The Guatemalan Handshake

Movies Reviews Todd Rohal
The Guatemalan Handshake

Release Date: April 29
Director/Writer: Todd Rohal
Cinematographer: Richie Sherman
Starring: Will Oldham, Katy Haywood
Studio/Run Time: Benten Films, 97 mins.

Will Oldham stars in quirky, noteworthy debut

This feature debut by writer/director Todd Rohal is filled with bizarre satisfactions: a forlorn woman alone in a rural Chinese restaurant with a feast in front of her; a 10-year-old-girl narrator named Turkeylegs whose unabashed sweetness fills even the film’s darkest nooks; and Will Oldham’s performance as Donald Turnupseed, like a beleaguered Napoleon Dynamite with bottomless emotional complexity. Demonstrating a knack for finding profoundly original scripts, Oldham joins a cast of unpaid local talent in Rohal’s unlikely ensemble piece.

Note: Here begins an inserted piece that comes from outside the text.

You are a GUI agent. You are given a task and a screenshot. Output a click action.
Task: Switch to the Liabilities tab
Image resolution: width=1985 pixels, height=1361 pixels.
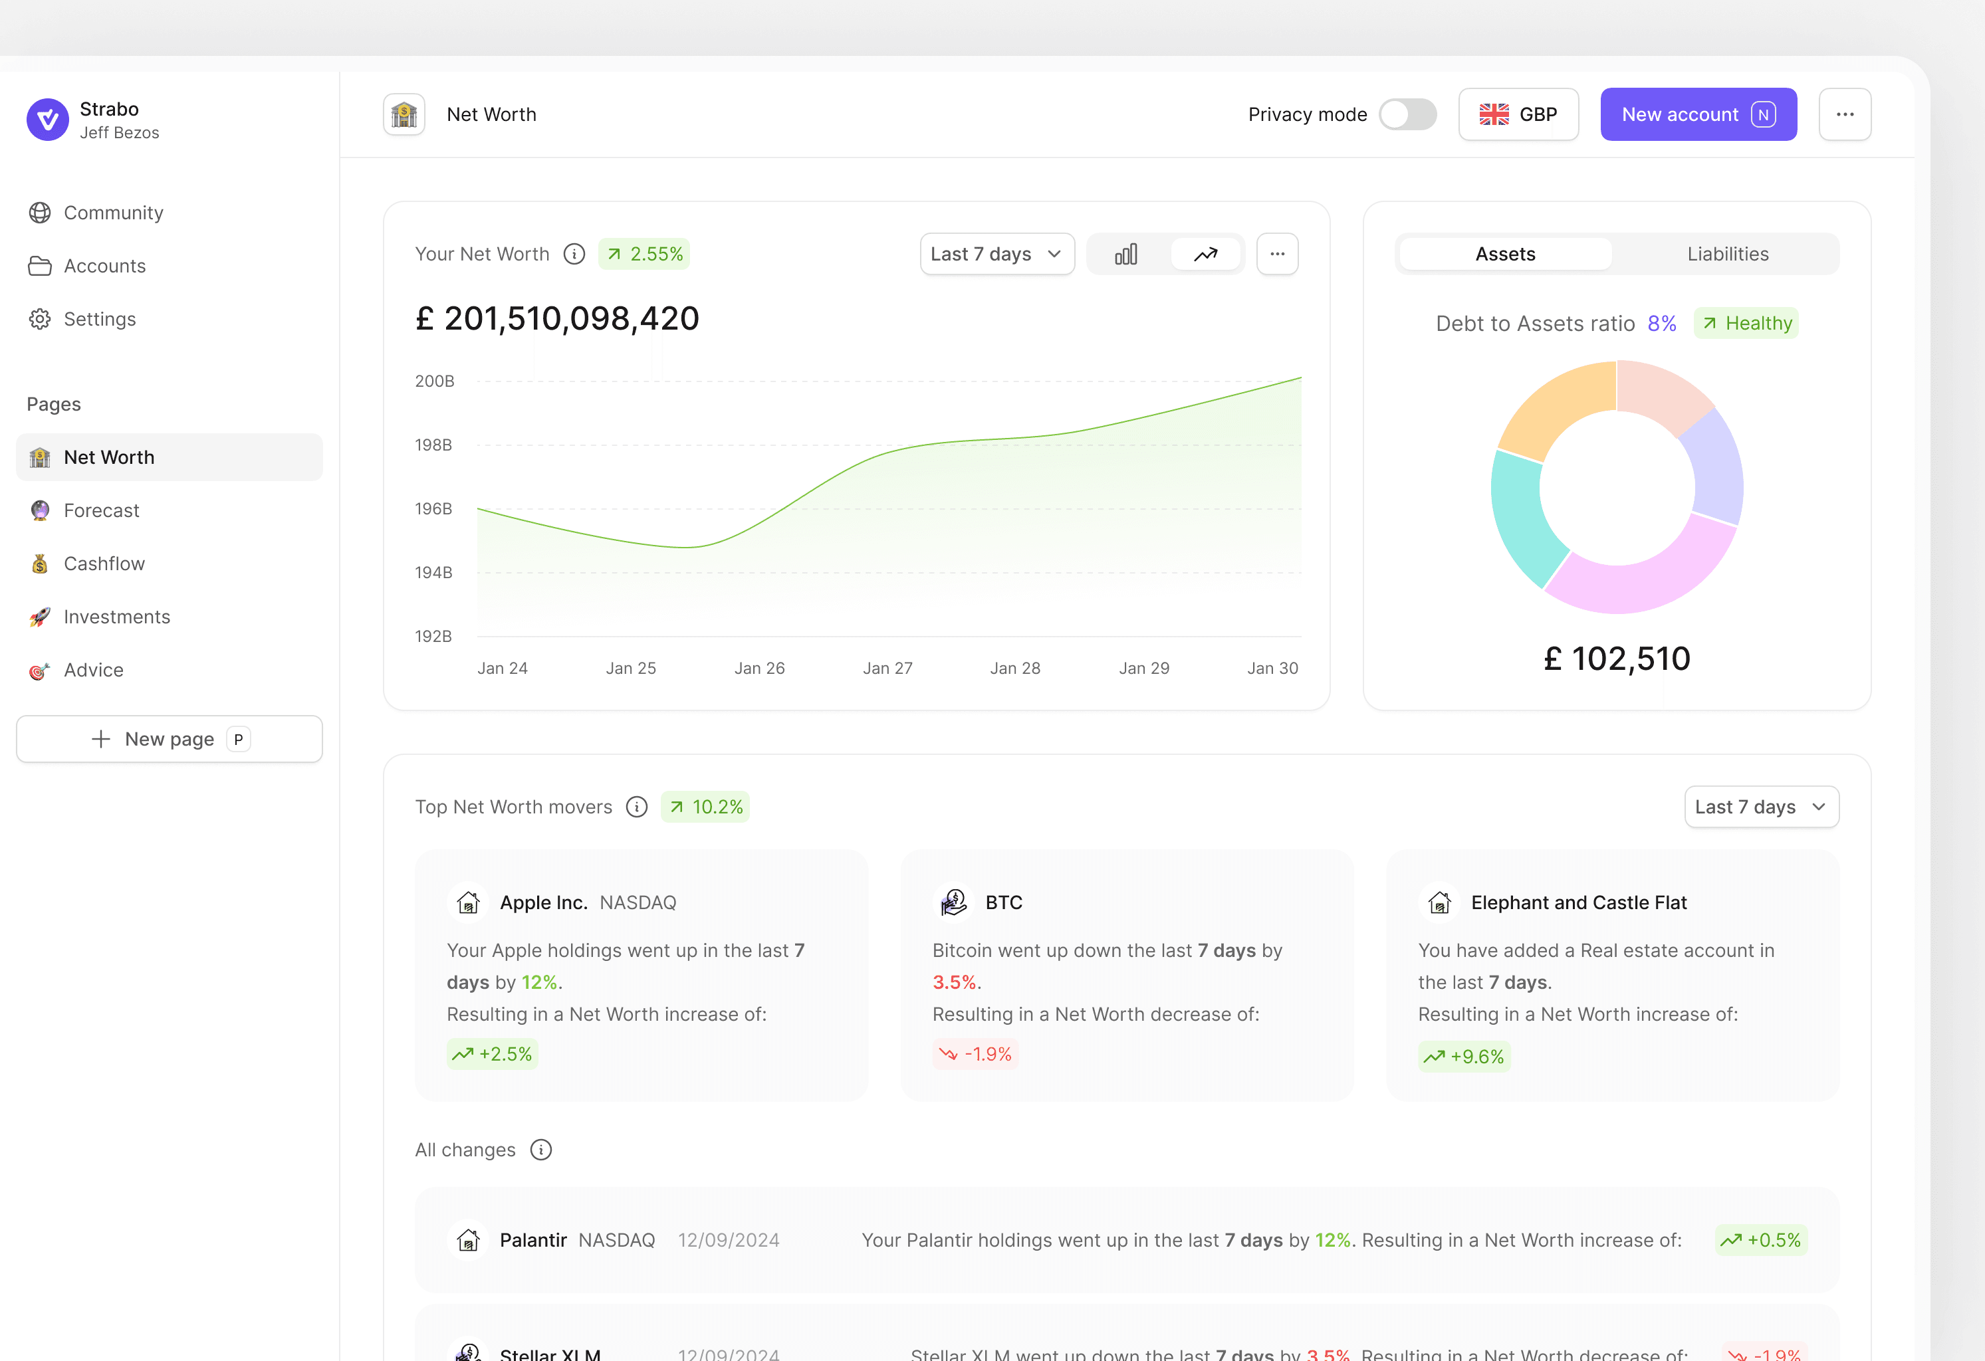click(x=1727, y=254)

What plot exists—revolving around Donald’s disappearance from the sleepy town—is negligible. In part, this is because Oldham’s character is so deeply haunted that his absence isn’t much different from his already questionable presence, which occupies the screen with separate but equal force. Aside from Oldham’s anti-star power, the film pleasantly recalls Robert Altman’s Nashville and David Byrne’s True Stories in its vignette-filled structure, each character gradually shedding quirk until his or her most basic needs are revealed, however obliquely. Ken Byrnes—tender and taciturn as Donald’s father—spends the entire film trying to get back into his tool shed (Donald having run off with the key), finally opening it in time for the climactic demolition derby.

The Guatemalan Handshake is willfully obscure. Its title remains mysterious. Flashbacks and real time entwine as a dozen flawed weirdoes unveil their equally knotted issues. But it’s perhaps accidentally dense, the size of the ensemble pushing its audience’s collective RAM to the max. Nonetheless, it’s a remarkable first feature for Rohal, who has previously directed several shorts (including 2001’s Hillbilly Robot) and some music videos, as well as acted in mumblecore mainstay Joe Swanberg’s Hannah Takes The Stairs. Indeed, The Guatemalan Handshake is not unrelated to this latest lo-fi genre, reaching for a similar type of slowly processed catharsis. But where mumblecore’s emotional realism often matches the blandness of reality, Rohal gleefully engages in redeeming flights of fancy.

Shot on 35 millimeter, the film played the festival circuit upon its 2006 release but never found wider distribution. Certainly, it’s not for all audiences, but there are enough LOLs to balance the WTFs. Rohal’s gift isn’t in dialogue so much as capturing a moment—the face of forlorn Ethel Firecracker (Kathleen Kennedy) as she searches for a dog whose fate seems known in the film’s first minutes, and her surprise when she sees her own obituary in the newspaper. Even minor characters—like Ivan Dimitrov’s seemingly one-note Ivan—find their answers during the dust-filled derby.

Though Rohal is ultimately unsparing, the film’s frame remains positive. Uplifting would be the wrong word, but the final sense is something far better than despair.